Cuadernos, libretas, servilletas, todo el papel que podía encontrar se transformaba en los ojos de José, en sus caminatas por el parque de la Zona Metropolitana.
Pasaron los meses, más no los años, entre hoja tras hoja. María empezó a disminuir el paso, ya no dibujaba tanto pero su obsesión seguía.
Llegó un diciembre más con el frío acalorado de su ciudad. Ella comenzó a notar que la velocidad de sus trazos se alentaba, había dibujado todo, solo le faltaba un boceto más…
Era como si sus manos no quisieran reconocer aquello que le inquietaba, la imagen que no la dejaba dormir y la empujaba a realizar trazo sobre trazo.
María lloró pero sus dedos continuaban creando líneas y curvas sin cesar.
Ella quería parar.
Pero como el remolino de un tiempo sin sol, su vida continuaba girando alrededor de un lápiz, de un pincel de tinta interminable.
Cuando la última de las hojas otoñales tocó el suelo de asfalto pasando a través de su ventana lo logró…
Al final la dibujó a ella, a su madre, a Carlota.
Sus ojos eran como espejos empañados, como María podía recordarlos.
Su semblante no estaba en blanco, los asomos de una sonrisa bien podían encontrarse en uno de sus hoyuelos.
María colgó el retrato en la pequeña sala de su apartamento en una colonia más de su ciudad. Debajo colocó un jarrón de flores secas con algunas vivas. En medio, un girasol que miraba a su madre como si fuera el astro que le da nombre.
Entonces, ella caminó hacia la puerta, sin mirar atrás como Orfeo, y el mundo se tornó azucarado; ya podía María recorrer los bosques decembrinos, ayudar a un soldado raso y escuchar historias de princesas huérfanas con alguien a su lado.

Arizbell Morel Díaz.

Egresada del Colegio de Literatura Dramática y Teatro en la Facultad de Filosofía y Letras de la UNAM. Becaria por Teatro UNAM para el “ 2do. Diplomado: Escritura Dramática para jóvenes audiencias” del Centro Cultural La Titería A.C., Cultura UNAM y el Fondo Nacional para la Cultura y las Artes. Coordinadora en el Programa UNAM- Peraj Programa UNAM-Peraj “Adopta un amigo” en el ciclo 2021-2022 (mismo del que fue tutora en el ciclo 2020-2021). 
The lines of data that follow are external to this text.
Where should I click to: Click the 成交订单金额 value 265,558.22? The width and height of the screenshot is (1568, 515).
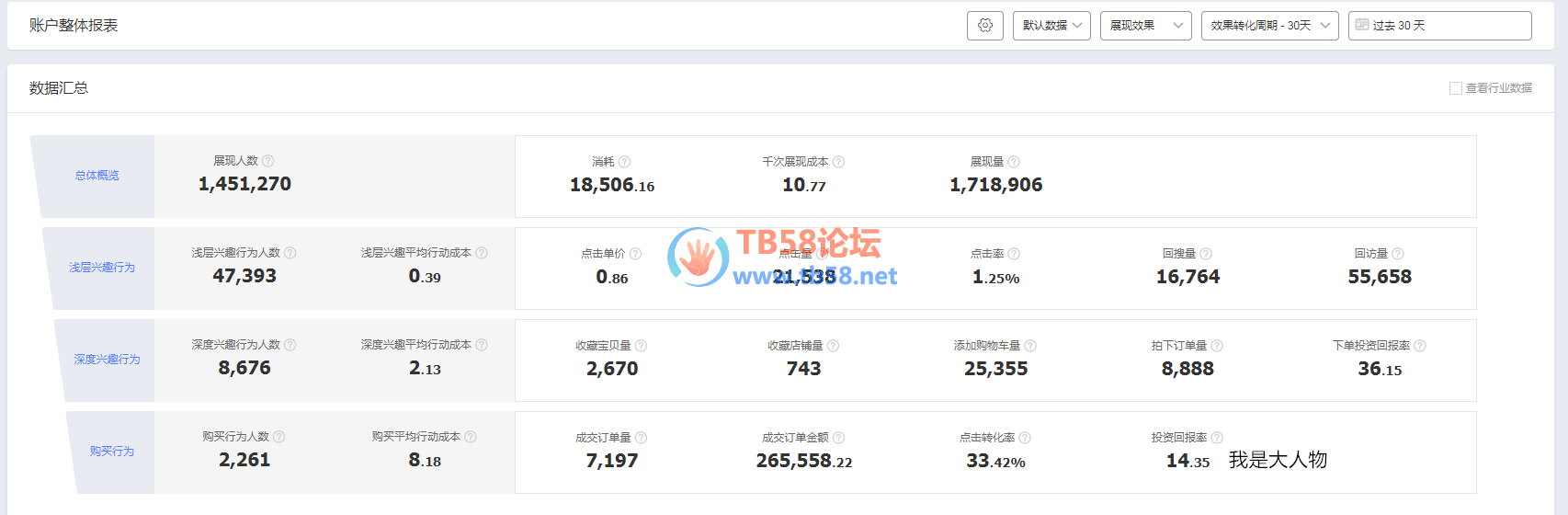coord(804,461)
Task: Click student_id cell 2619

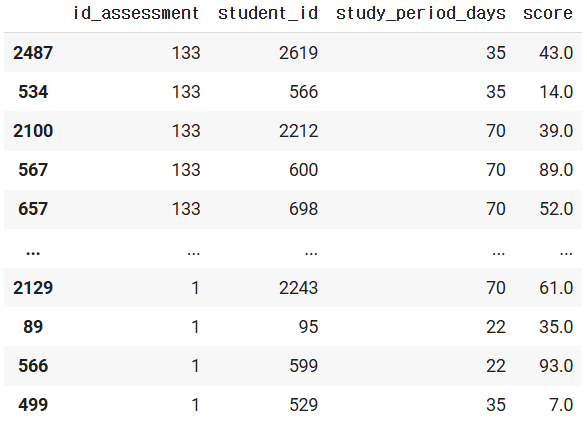Action: pyautogui.click(x=298, y=53)
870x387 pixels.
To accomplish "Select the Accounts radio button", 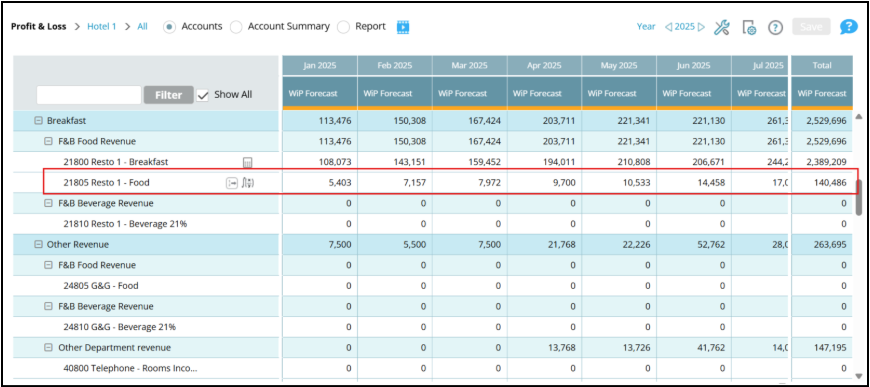I will [x=170, y=27].
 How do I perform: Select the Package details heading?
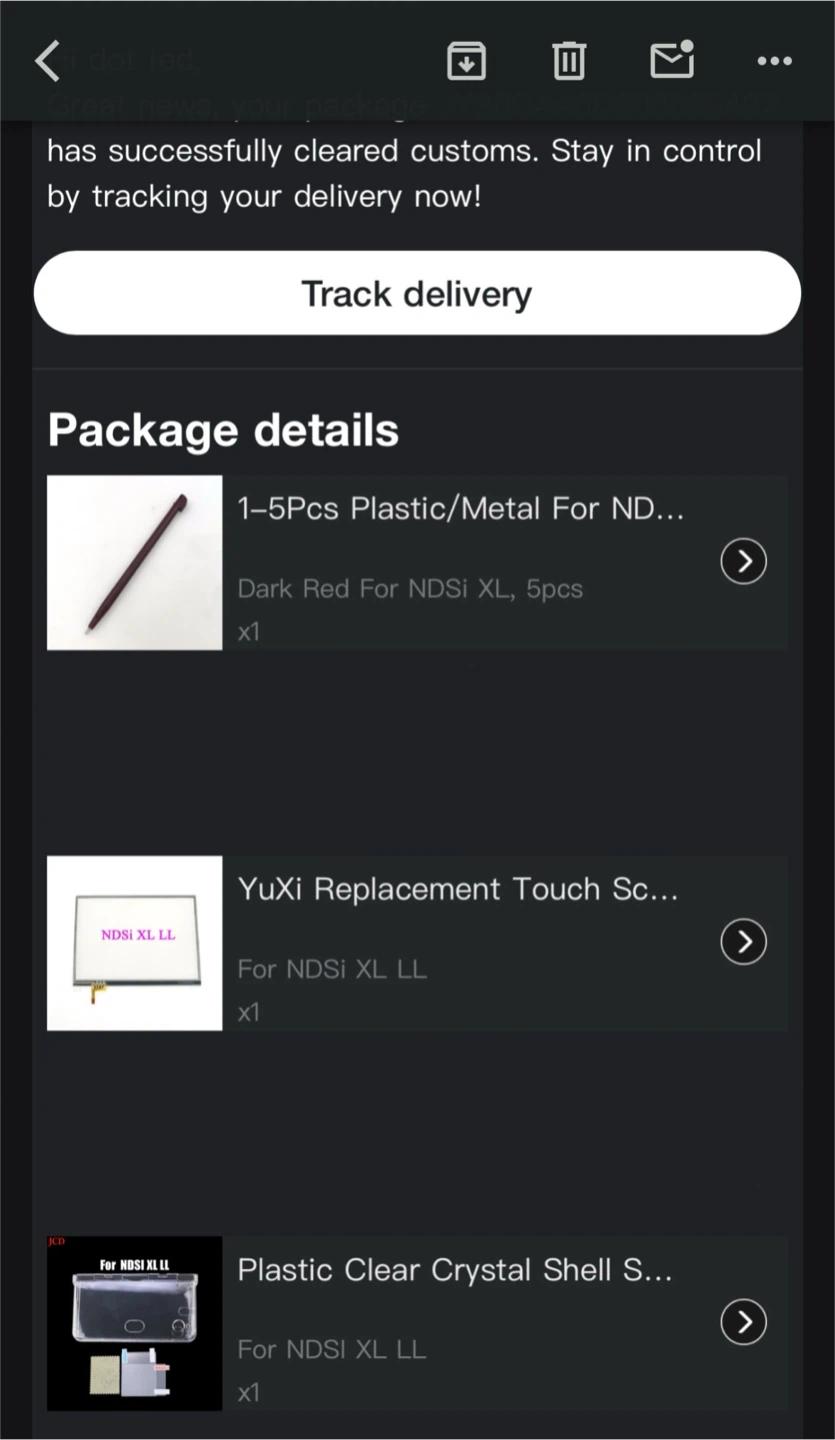pyautogui.click(x=223, y=430)
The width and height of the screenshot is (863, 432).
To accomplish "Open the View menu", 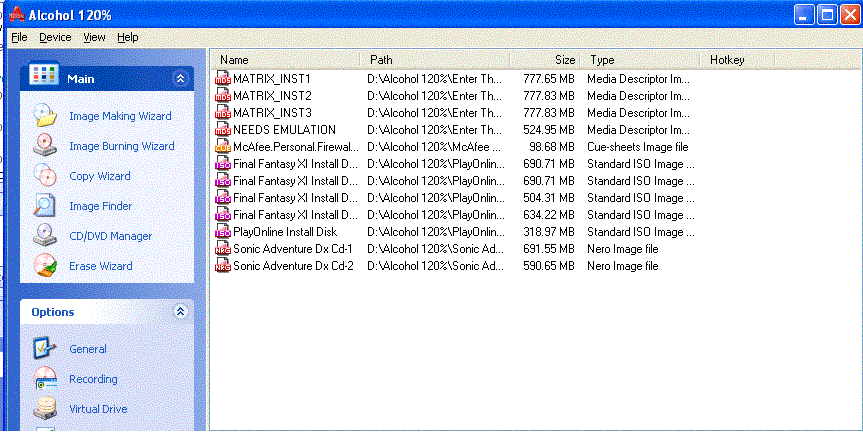I will pyautogui.click(x=94, y=37).
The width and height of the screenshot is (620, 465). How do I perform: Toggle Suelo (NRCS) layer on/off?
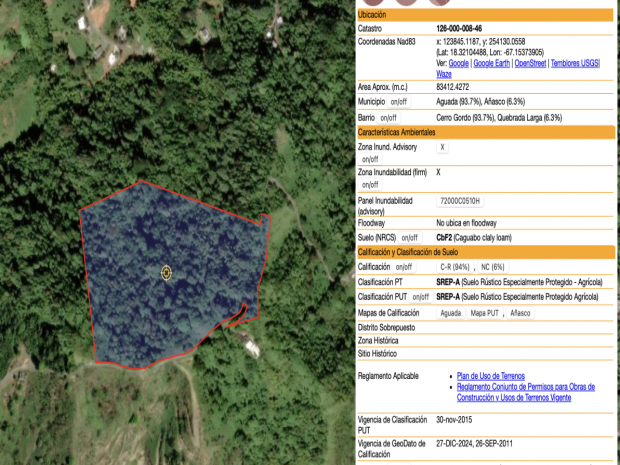[410, 238]
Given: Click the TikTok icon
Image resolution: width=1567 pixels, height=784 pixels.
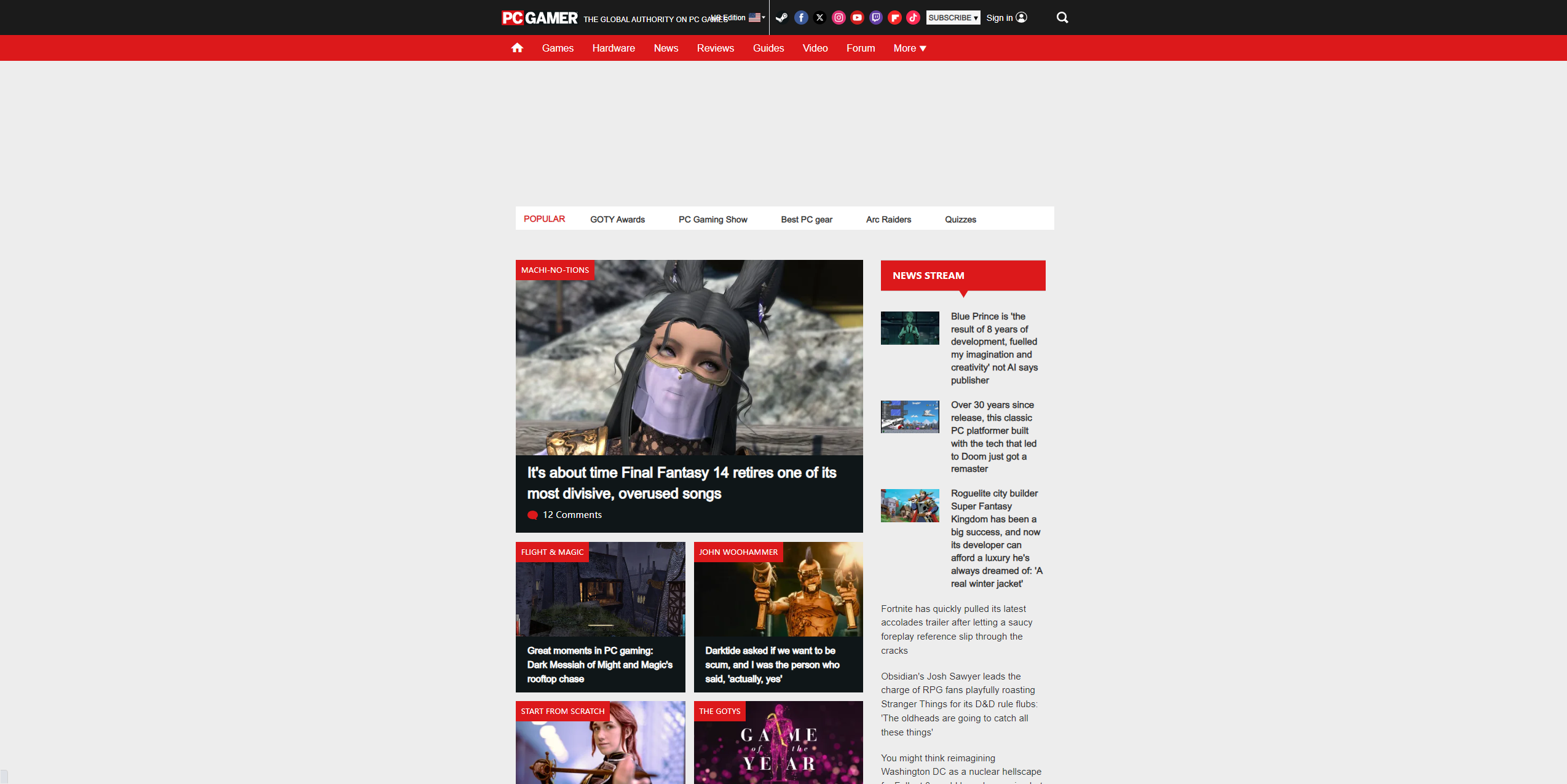Looking at the screenshot, I should pyautogui.click(x=914, y=17).
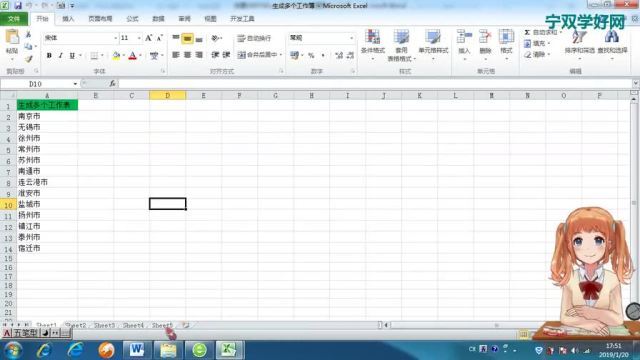The height and width of the screenshot is (360, 640).
Task: Click Increase Font Size icon
Action: [149, 38]
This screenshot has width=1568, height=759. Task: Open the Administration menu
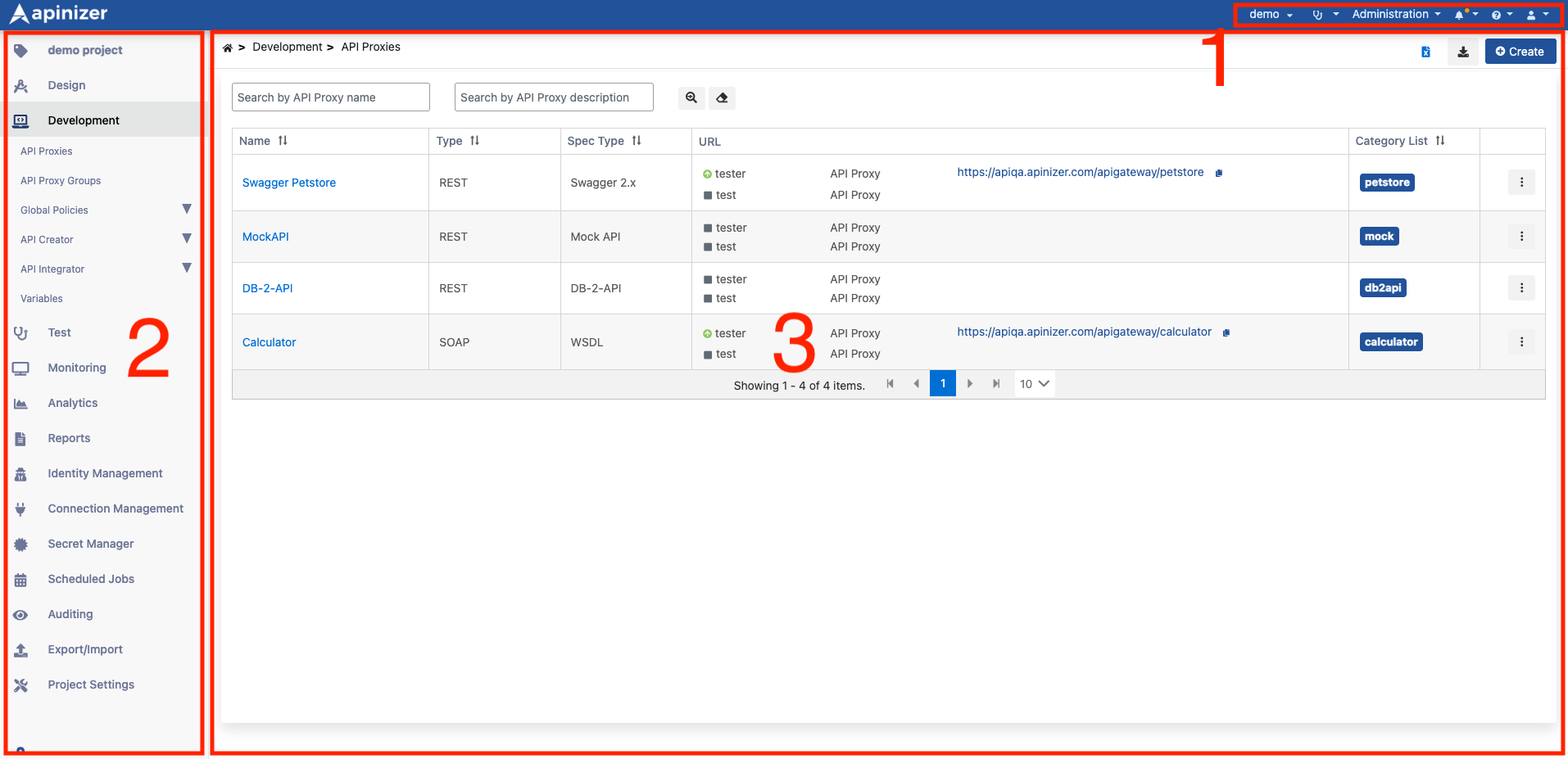(1395, 15)
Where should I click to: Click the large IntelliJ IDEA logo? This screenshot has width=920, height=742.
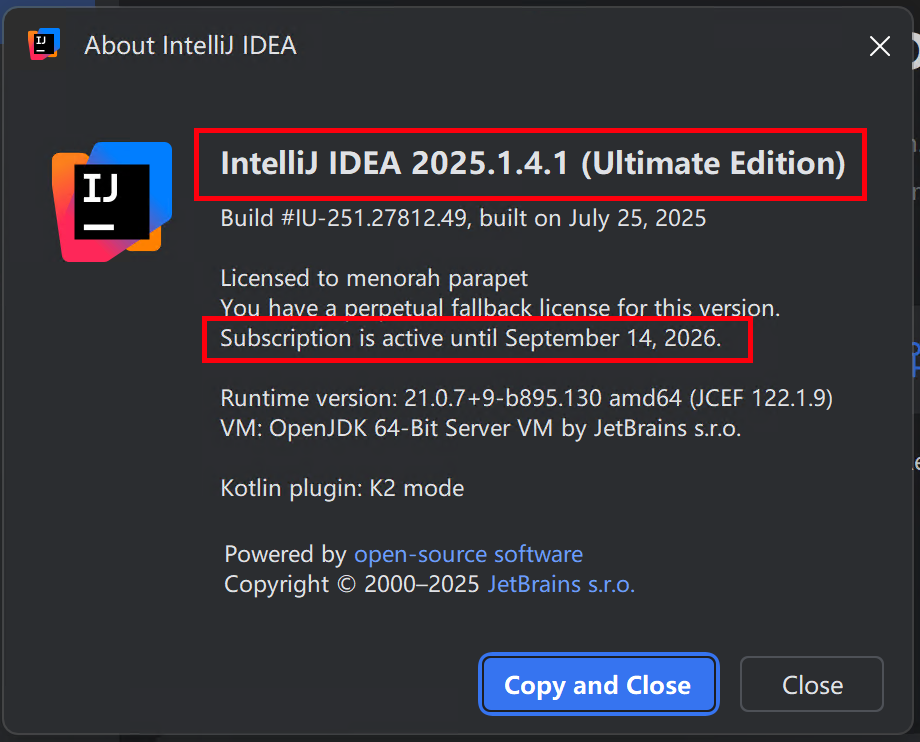tap(112, 202)
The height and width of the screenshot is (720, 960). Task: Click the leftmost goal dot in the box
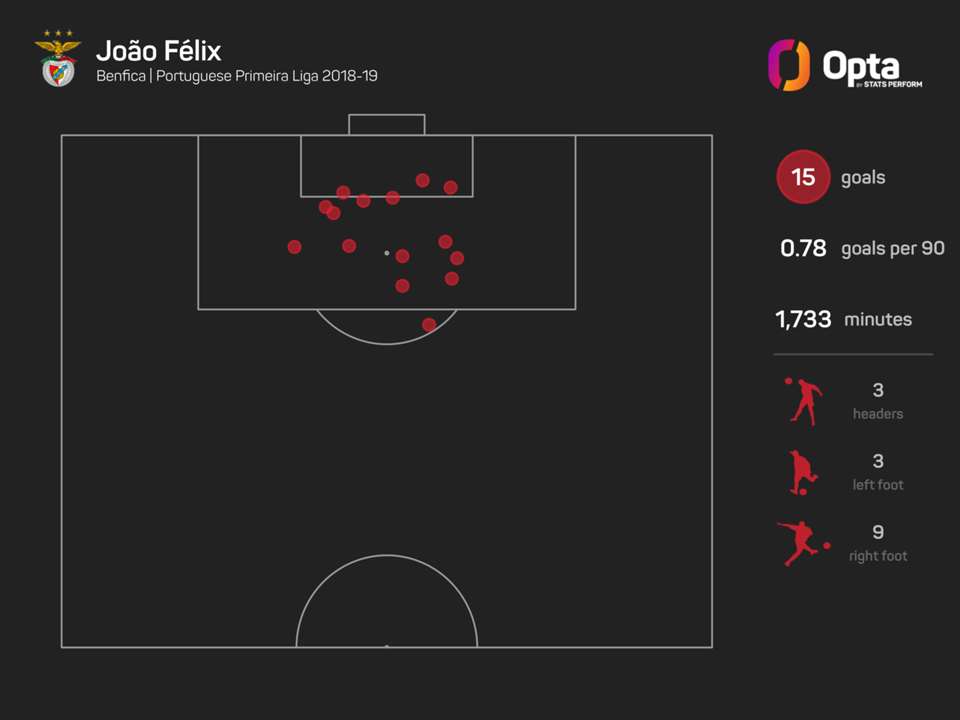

Actualmente dirige “El deseo de Tomás” de Berta Hiriart (ENARTES 2021,Proyecto ganador de la 2da. Incubadora de Proyectos Teatrales de Teatro La Capilla) con la compañía La Crisálida. 

Ha escrito narrativa y ensayo. Entre sus textos publicados por La Coyolxauhqui se encuentran “Bitácora de una planta en resistencia” (2020), “Tetera conoce a cafetera”, “Barista”, “La máquina que todo lo escribe” y “El color de tus ojos al ver las hojas caer” (2021).